2 results for (book:nopr AND session:653 AND stemmed:belief)
[... 56 paragraphs ...]
Dictation. (Quietly:) Your attitudes toward sleep, dreams, or any alterations of consciousness are all colored to some extent then by beliefs concerning good and evil in your Western society. These emerge from the old Puritan work ethic: “The devil finds evil work for idle hands.”
[... 5 paragraphs ...]
The dreamer, whatever his age, job or family background, is considered most suspect, for it seems that he doesn’t even have a craft to excuse his moral laziness. People with such beliefs will find it most difficult to understand the creativity of their own being. The work done in dreams, the multitudinous experience encountered there, will be invisible to them. They will have little regard or respect for the dreamers or visionaries of the world, and will be the first to leap upon those in their own generation who display such tendencies.
For all of this, however, inner portions of each individual’s being are not touched by those beliefs. The ideas will be reflected in their daily experience, certainly, and seem to be justified. Yet beneath, the inner self is quite aware of the great thrusting creativity that occurs in dreams, and realizes that the source of individual energy has nothing to do with such superficial concepts as the nature of good and evil.
[... 3 paragraphs ...]
[... 5 paragraphs ...]
(A long pause at 10:06.) The brain can be called simply the physical counterpart of the mind. By means of the brain the functions of the soul and intellect are connected with the body. Through the characteristics of the brain, events that are of nonphysical origin become physically valid. There is a definite filtering and focusing effect at work, then. Practically speaking, you do indeed form the appearance that reality takes through your conscious beliefs. Those beliefs are used as screening and directing agents, separating certain nonphysical probable events from others, and bringing them into three-dimensional actuality.
Other probable events could just as well become physically experienced ones. Those beliefs about yourself form your own self-image, and define your concepts of what is possible or not possible for you. You will choose from those nonphysical probable events, therefore, only those you feel you are in accord with.
[... 1 paragraph ...]
The physical constitution of the body follows your beliefs, and so all of its sense data will faithfully mirror the beliefs that direct its activity. In certain terms hypnosis is simply an exercise in the alteration of beliefs, and only too clearly shows that sense experience follows expectations.
[... 2 paragraphs ...]
(Pause at 10:27.) The overall private experience that you perceive forms your world, period. But which world do you inhabit? For if you altered your beliefs and therefore your private sensations of reality, then that world, seemingly the only one, would also change. You do go through transformations of beliefs all the time, and your perception of the world is different. You seem to be, no longer, the person that you were. You are quite correct — you are not the person that you were, and your world has changed, and not just symbolically.
[... 1 paragraph ...]
On such occasions your beliefs usually lose their edge, the directions you give to your body are not clear, and the world seems fuzzy. This is often a time of deep unconscious activity, when new latent probable characteristics are biding their time, so to speak, waiting for emergence.
[... 2 paragraphs ...]
In your terms probable events are brought into actuality by utilizing the body’s nerve structure through certain intensities of will or conscious belief.

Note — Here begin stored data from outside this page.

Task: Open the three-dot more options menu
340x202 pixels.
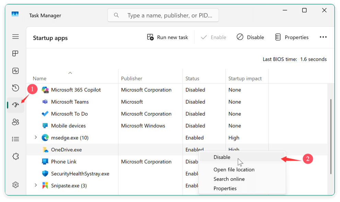Action: 323,37
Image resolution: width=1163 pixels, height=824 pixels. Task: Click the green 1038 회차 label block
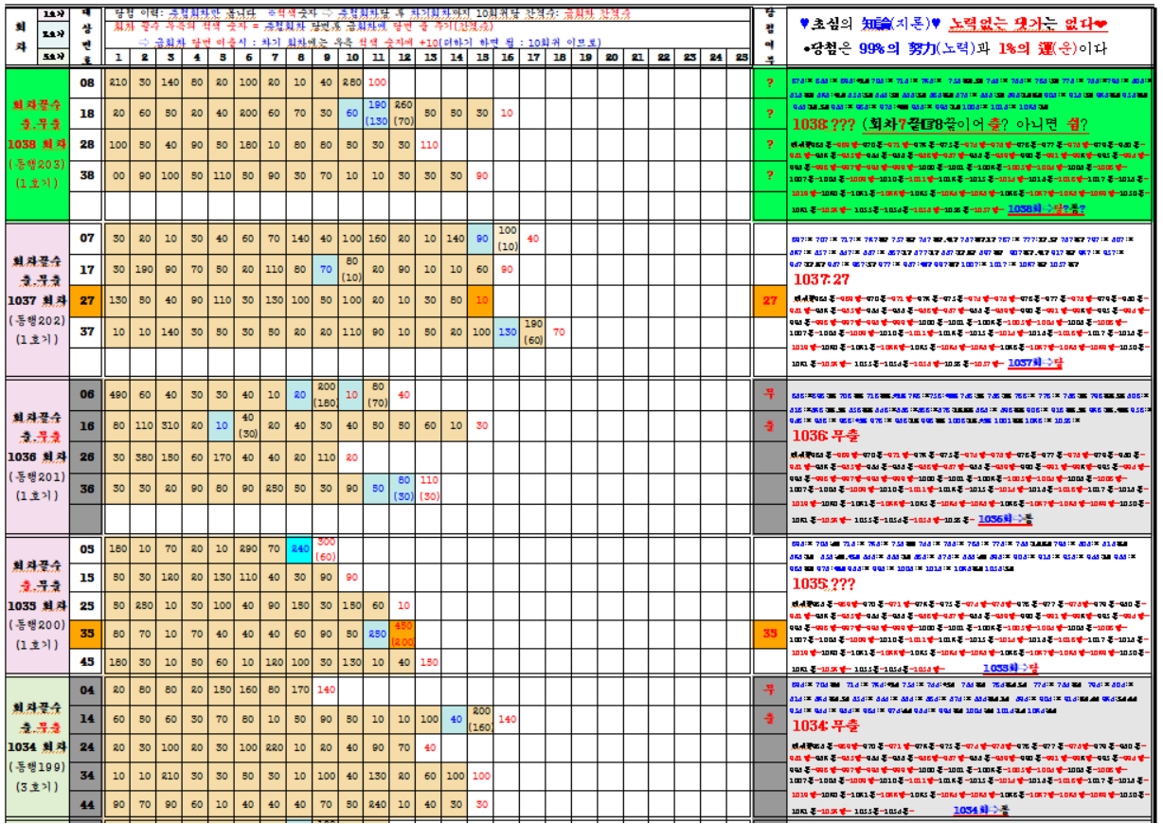(x=35, y=144)
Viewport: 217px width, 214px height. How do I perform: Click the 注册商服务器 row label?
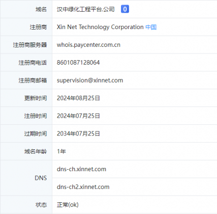[x=30, y=45]
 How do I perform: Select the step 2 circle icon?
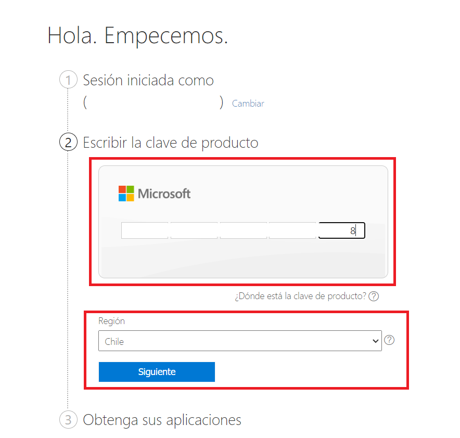click(68, 142)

These beliefs obviously have another reality beside the one with which you are familiar. They attract and bring into being certain events instead of others. Therefore, they determine the entry of experienced events from an endless variety of probable ones. You seem to be at the center of your world, because for you your world begins with that point of intersection where soul and physical consciousness meet.
[... 10 paragraphs ...]
They represent your experience on other than physical levels. My dear friend Ruburt (briefly louder) has to some extent given an analogy of this in the first Oversoul 7 book, a novel. You perceive a certain event as present. Your beliefs give it entry through the nerve synapses, and attract it. It then seems to become the past. You have only tuned into a portion of it physically, though; that past event continues to exist with its own “future,” which you may or may not perceive, according to which probable action you pull into your next experiences of actuality.
[... 1 paragraph ...]
You can dip into cellular memory, for example. Using memory, you follow but one recognized sequence of remembered events backward. There are elements in your past that are as unpredictable, however, as the elements in your future now appear to be (emphatically). There is creativity in your past waiting for you even as there is in your future, but to utilize such experiences you must learn to alter your beliefs, and to some degree escape from the particular kind of limited conscious focus that you habitually use.
[... 9 paragraphs ...]
In your terms that event may never come to pass, however, because it may be arising from a probable past that was once your present, but from which you have diverged. This is one of the reasons why psychics’ predictions often do not seem to bear out, for at every point you do indeed have the free will, through your beliefs, to alter your experience.
Your beliefs form the pivot of your present experience.